La Dr.ssa Danka Svecova della Comenius University di Bratislava in Slovacchia, anche lei esperta nel trattamento del pemfigo volgare, ha espresso parere concorde: "Il monitoraggio degli anticorpi anti-Dsg è molto utile nella gestione della terapia immunosoppressiva. Quando i test per gli anticorpi anti-Dsg risultano negativi, si dovrebbe impiegare anche il test DIF, poiché la ricaduta è associata sia ad un profilo anti-Dsg positivo che DIF-positivo".

La Dr.ssa Svecova ha poi concluso dicendo: "Il secondo metodo è più 'invasivo' e deve essere usato solo per confermare la diagnosi di pemfigo oppure quando è necessario prendere decisioni circa la sospensione della terapia".

Il Dr.
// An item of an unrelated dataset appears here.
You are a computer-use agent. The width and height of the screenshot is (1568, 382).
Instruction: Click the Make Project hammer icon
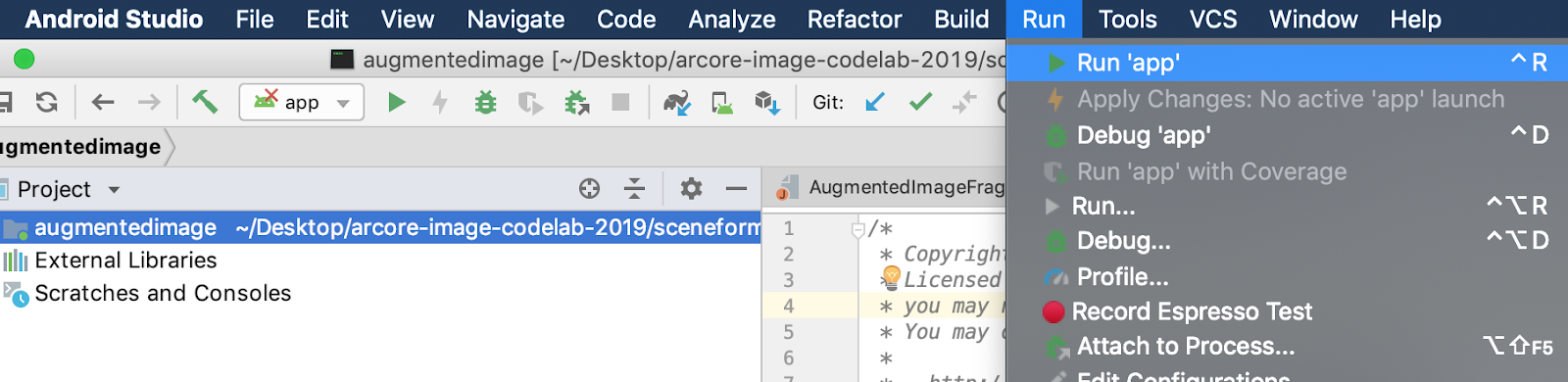205,101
A. Razzaque Ahmed, direttore del Centro Malattie Cutanee della Tufts University School of Medicine di Boston, si è mostrato critico nei confronti del nuovo studio: "Questi test non presentano alcun beneficio definitivo o dimostrato nella gestione dei pazienti con pemfigo volgare.

Essi possono rivelarsi molto utili nella fase diagnostica, ma la maggior parte dei dermatologi negli Stati Uniti non sottopone regolarmente i pazienti a test ELISA per anticorpi anti-Dsg1 o anti-Dsg3, né li usa per monitorare l'andamento della terapia o per valutare una sua possibile sospensione.

Anche le biopsie multiple della cute o del tessuto delle mucose per i test di immunofluorescenza diretta non vengono ripetute regolarmente, né sono considerate essenziali nel determinare se il paziente è in remissione o meno.

Lo studio in questione contribuisce ben poco a migliorare la nostra comprensione della patobiologia del pemfigo volgare e delle opzioni per il suo trattamento".

Il Dr. Ahmed ha poi aggiunto: "Lo studio tralascia anche la discussione di una questione molto importante, ossia la recente scoperta di altri anticorpi che potrebbero giocare un ruolo fondamentale nella patogenesi del pemfigo volgare e la conseguente ipotesi secondo cui gli anticorpi anti-desmosomiali potrebbero non essere gli unici anticorpi coinvolti nella patogenesi di questa malattia".